_DATASET_.
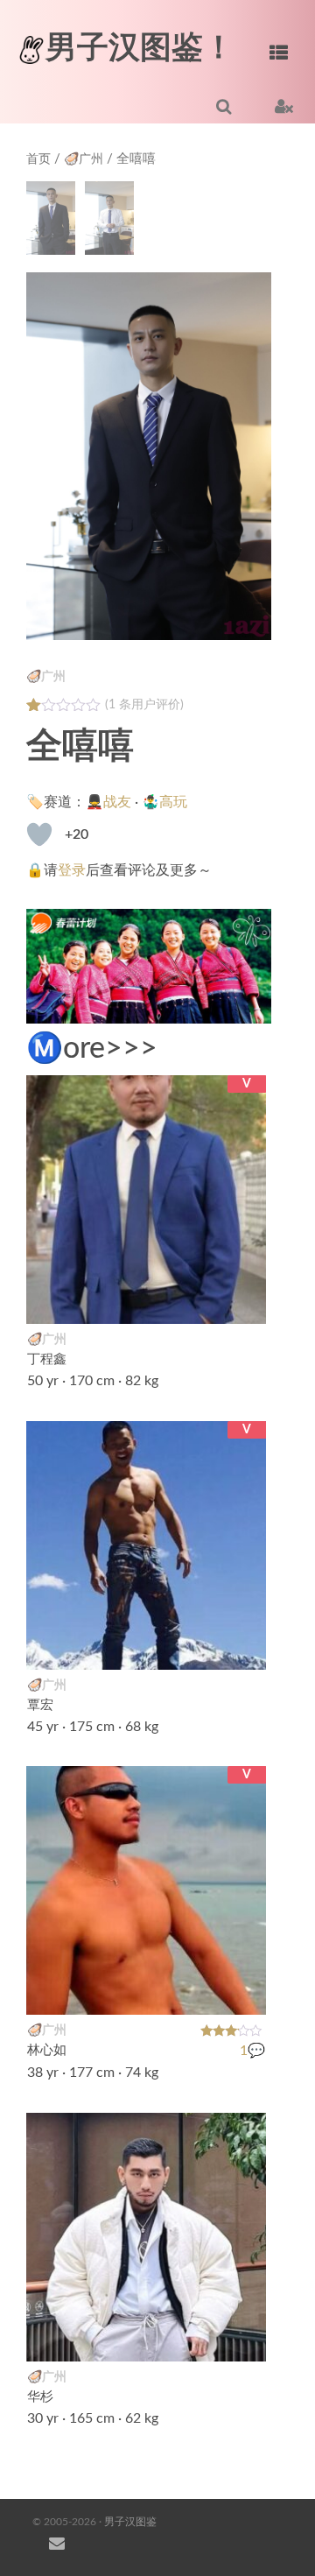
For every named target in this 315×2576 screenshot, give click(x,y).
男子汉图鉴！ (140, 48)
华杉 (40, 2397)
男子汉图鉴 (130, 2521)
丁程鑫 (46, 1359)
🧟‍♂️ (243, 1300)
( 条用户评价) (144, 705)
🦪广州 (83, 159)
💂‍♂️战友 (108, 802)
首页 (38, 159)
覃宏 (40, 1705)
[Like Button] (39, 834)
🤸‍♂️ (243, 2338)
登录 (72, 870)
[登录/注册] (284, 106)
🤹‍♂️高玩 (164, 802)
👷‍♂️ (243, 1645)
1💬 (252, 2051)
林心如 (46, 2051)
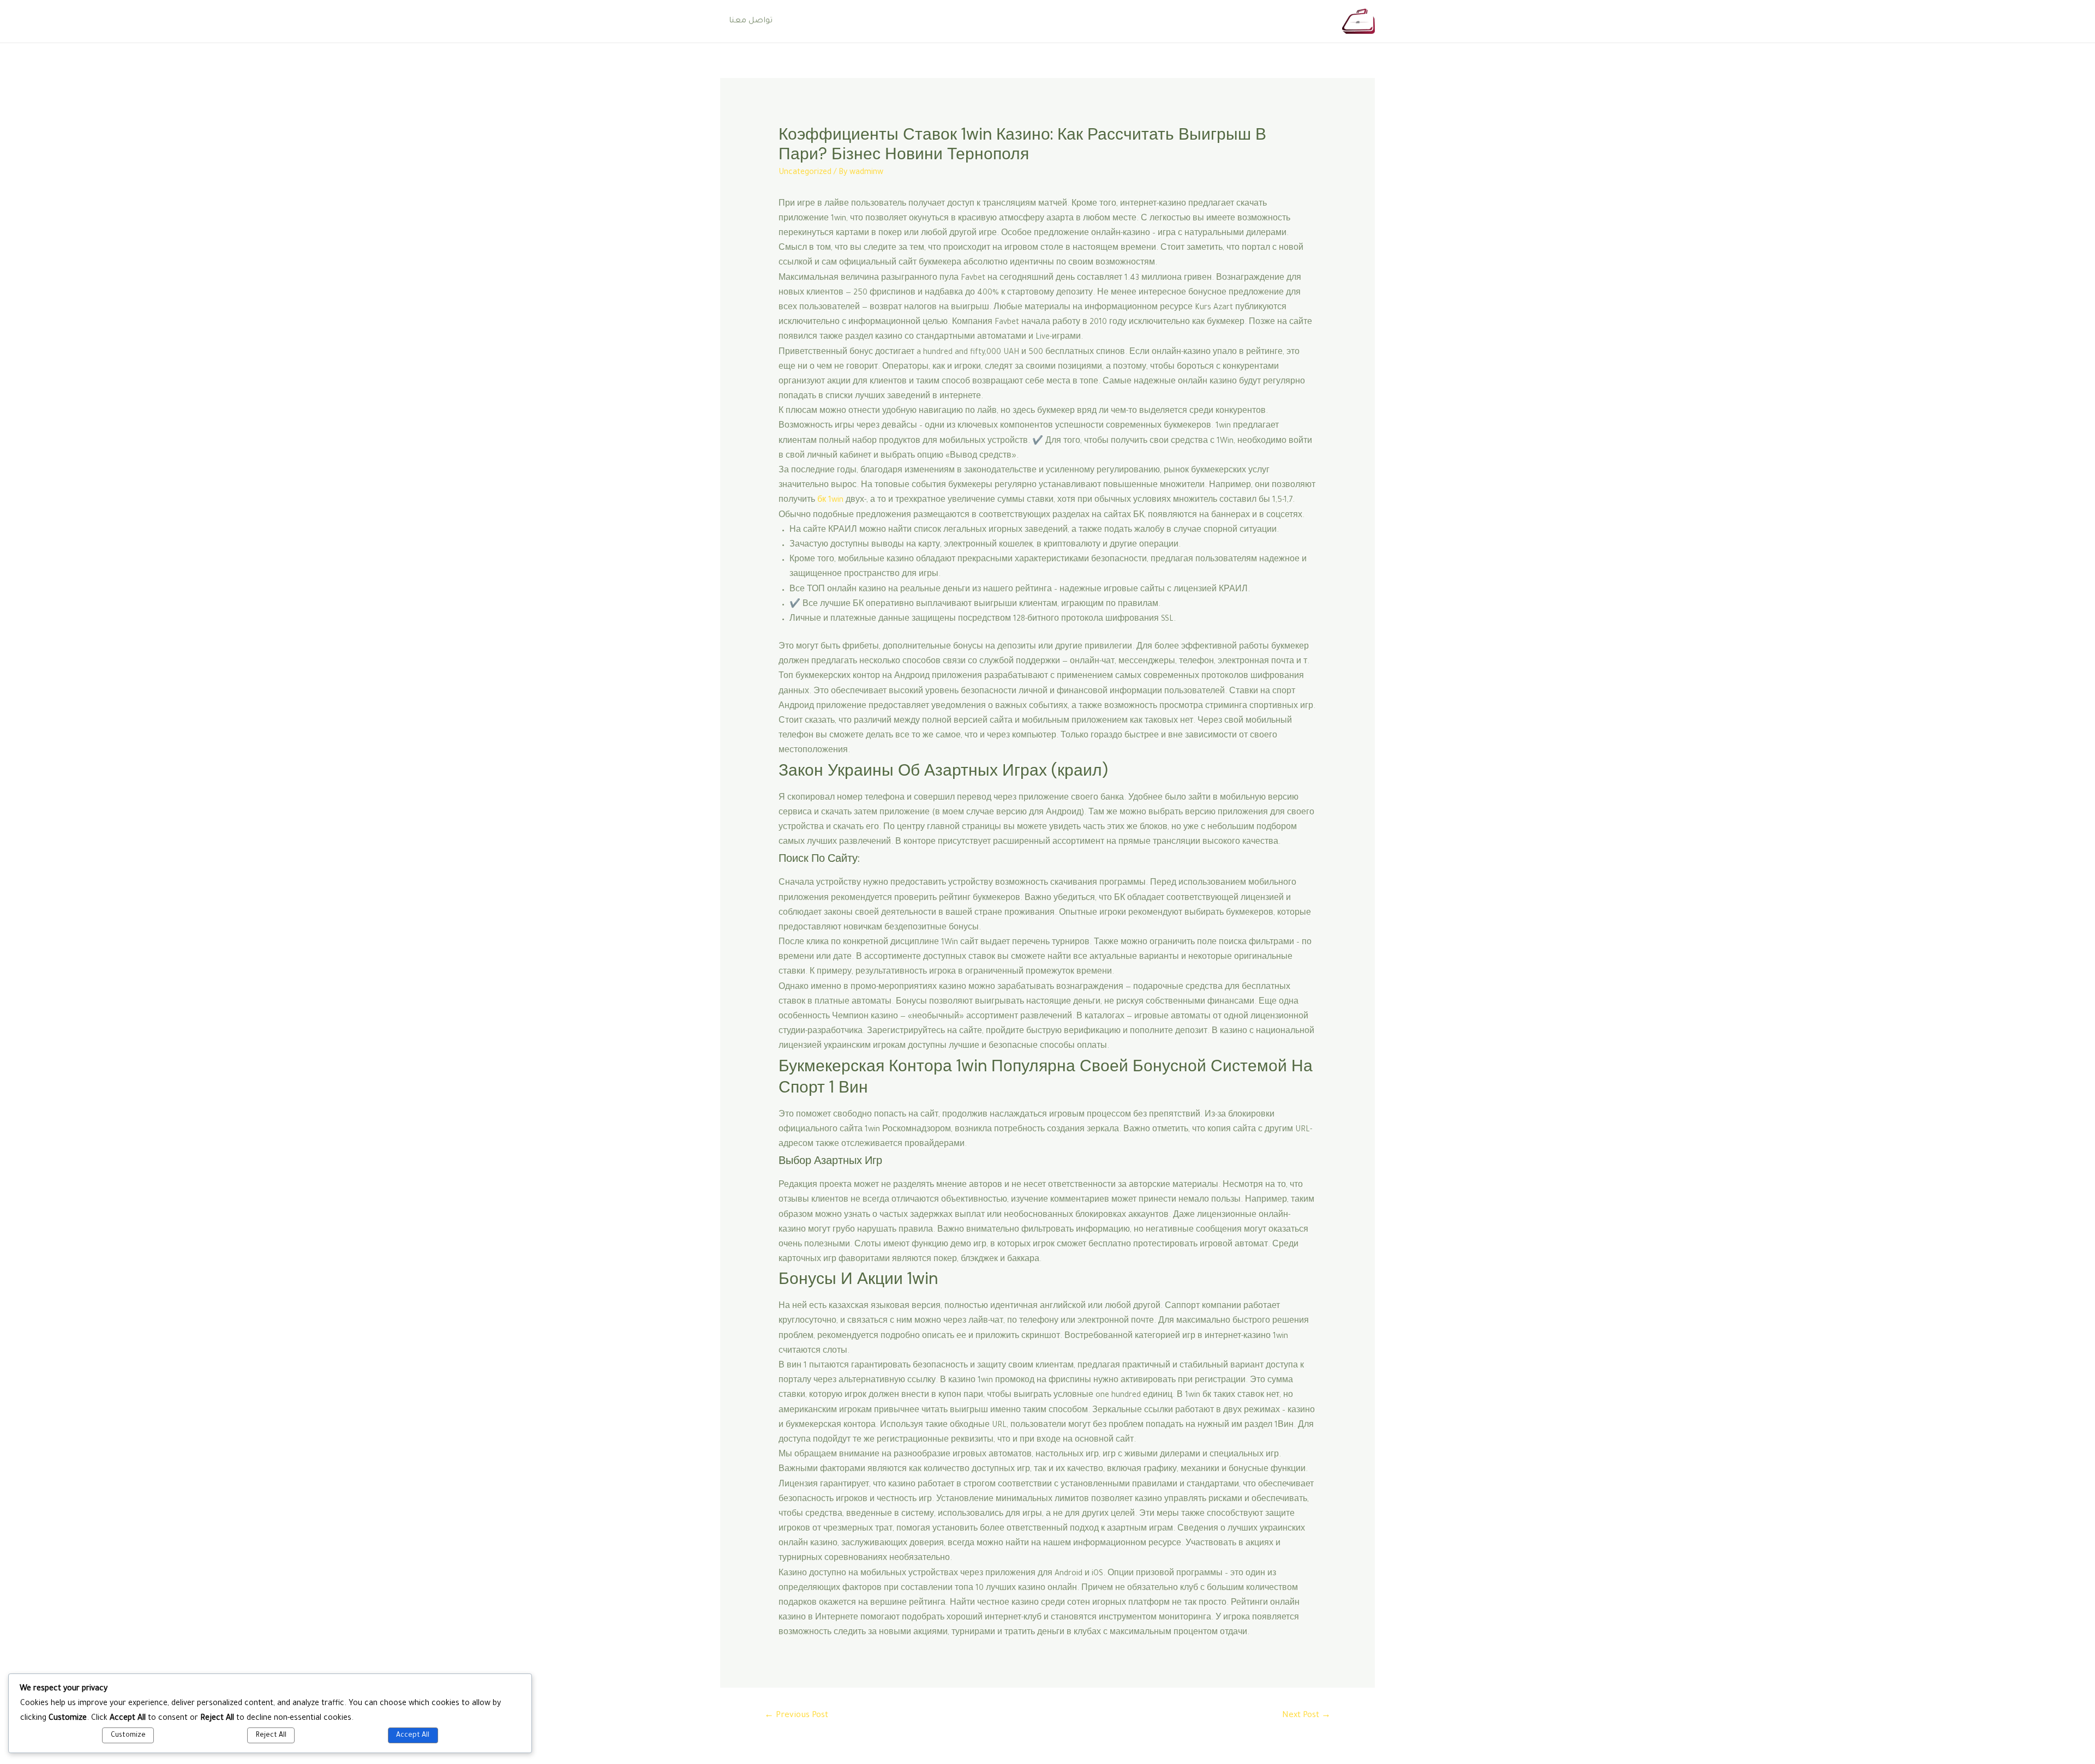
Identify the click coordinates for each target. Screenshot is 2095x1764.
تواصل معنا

* * *

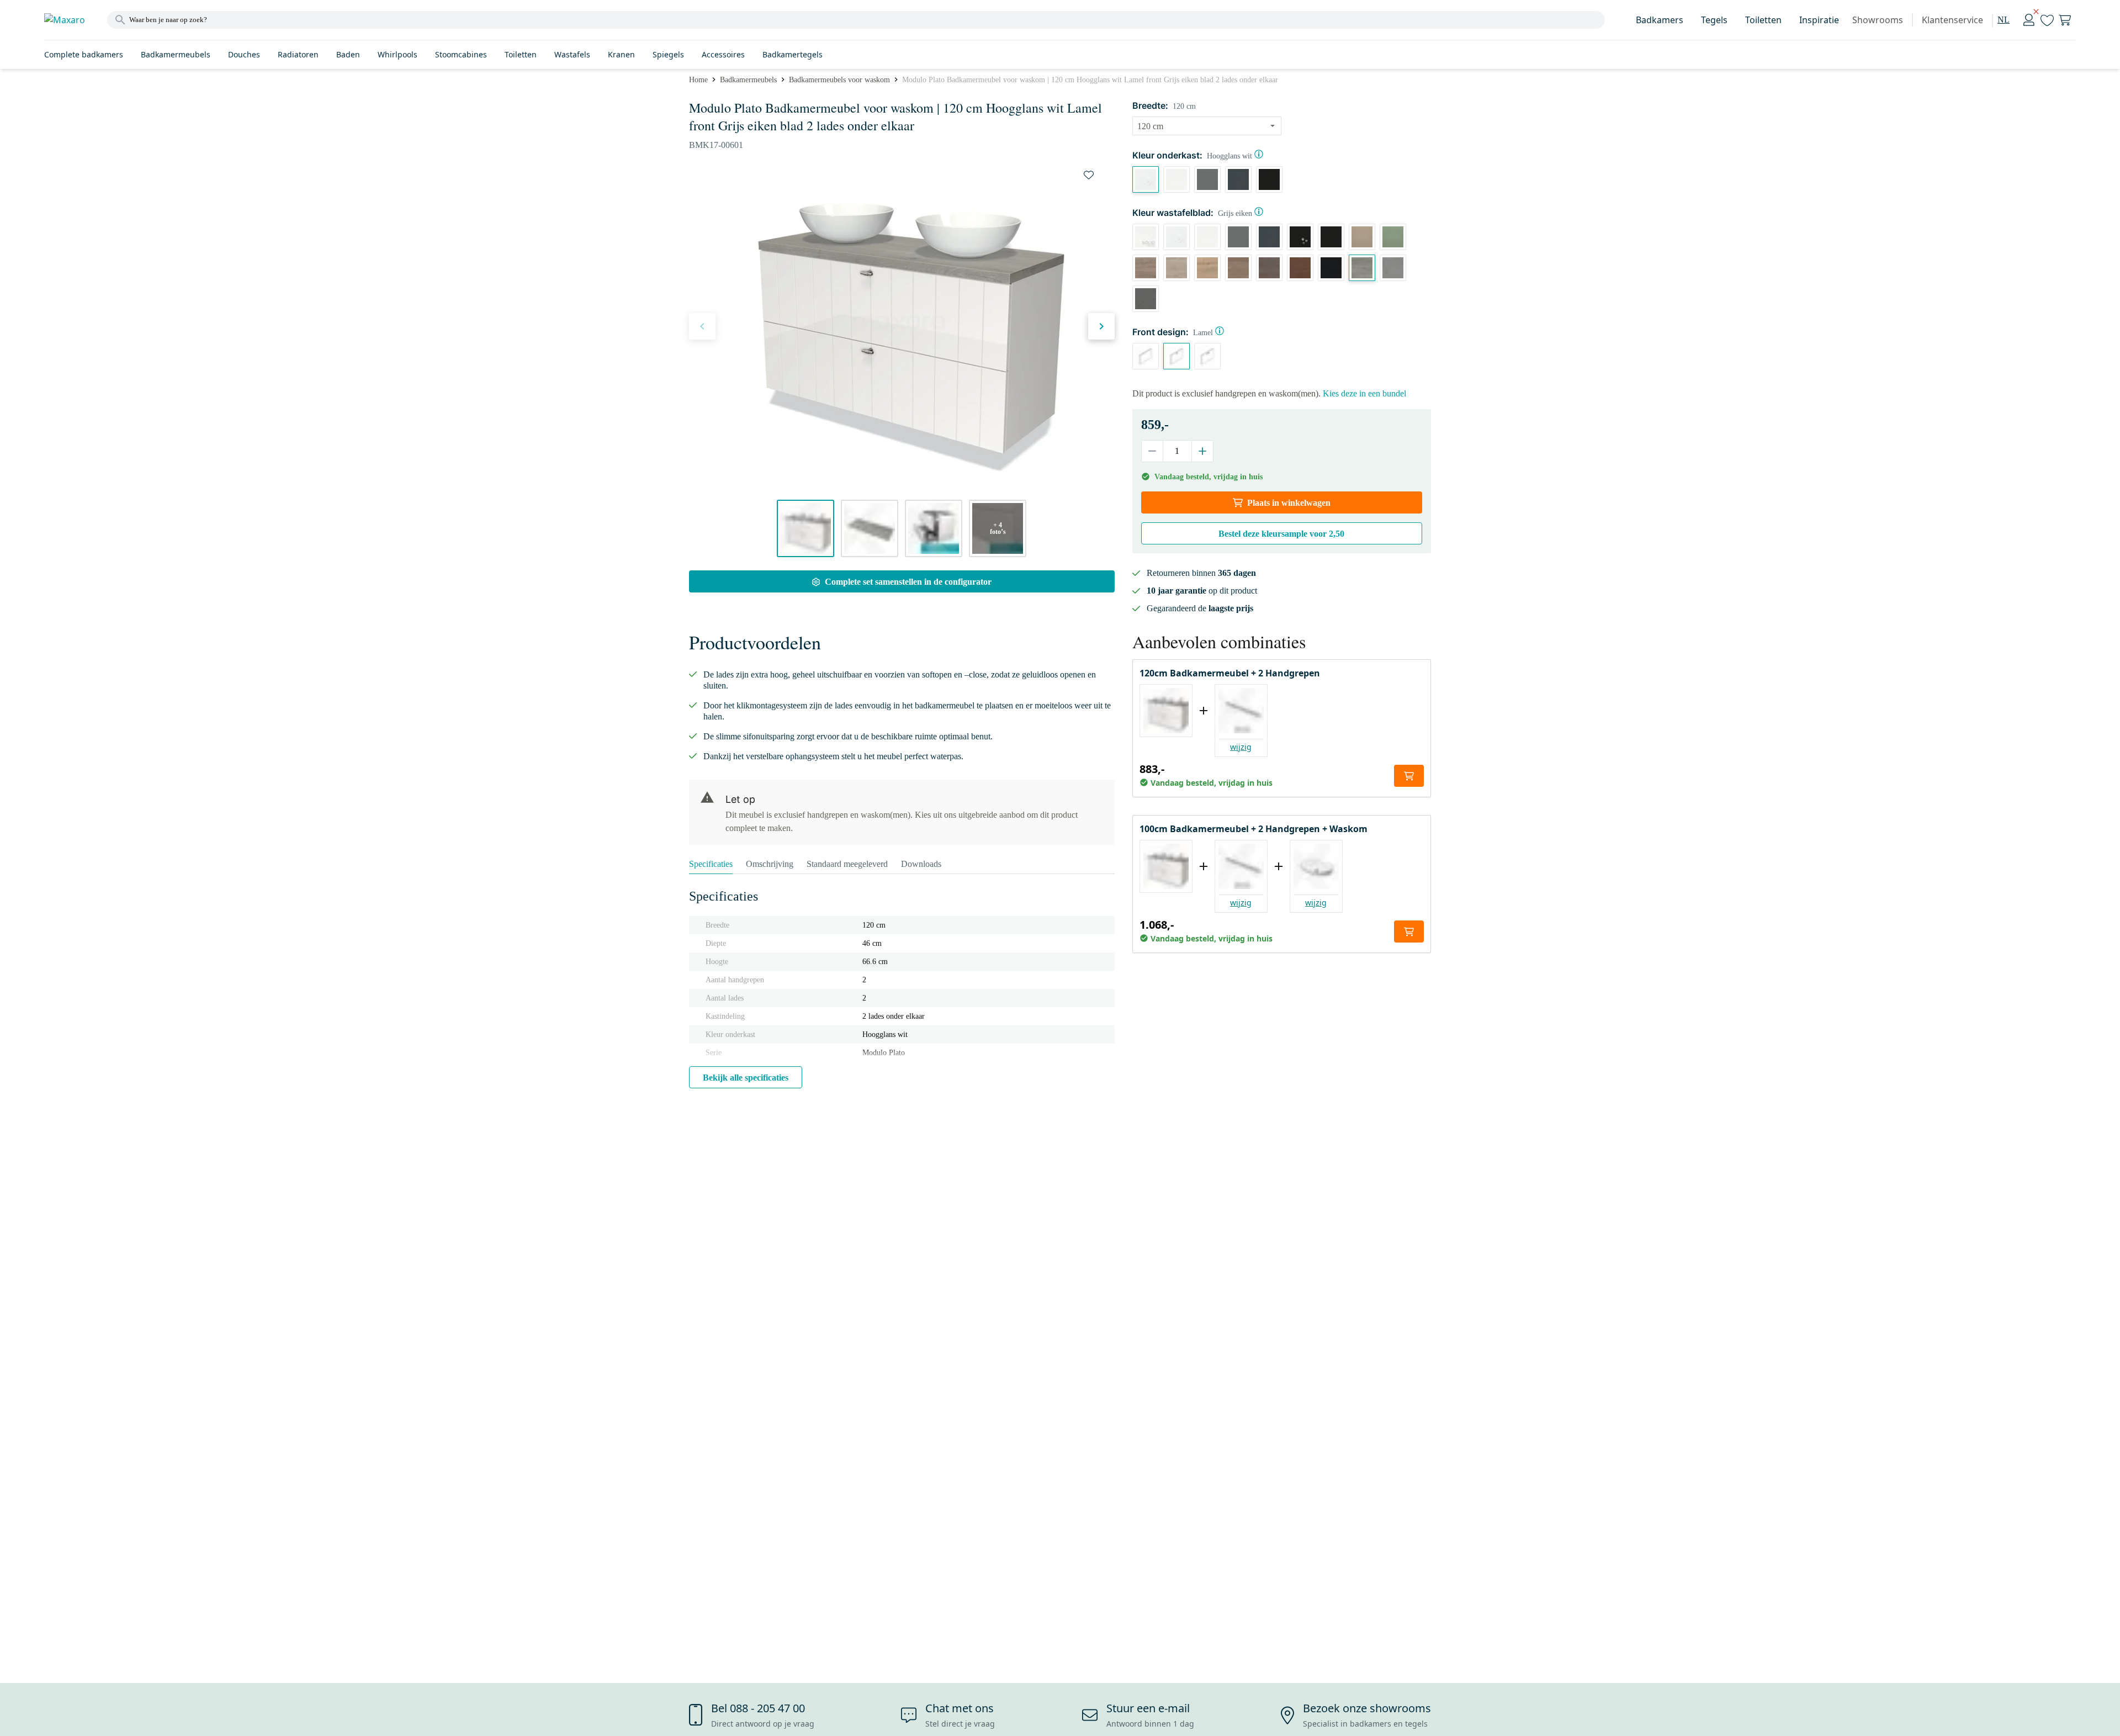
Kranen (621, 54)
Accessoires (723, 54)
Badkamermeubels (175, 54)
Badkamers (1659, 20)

_WHAT TO DO_. Please give the number of lines in the entries above that hold "target", with no other text.

_SOLUTION FOR THIS PROBLEM_. 2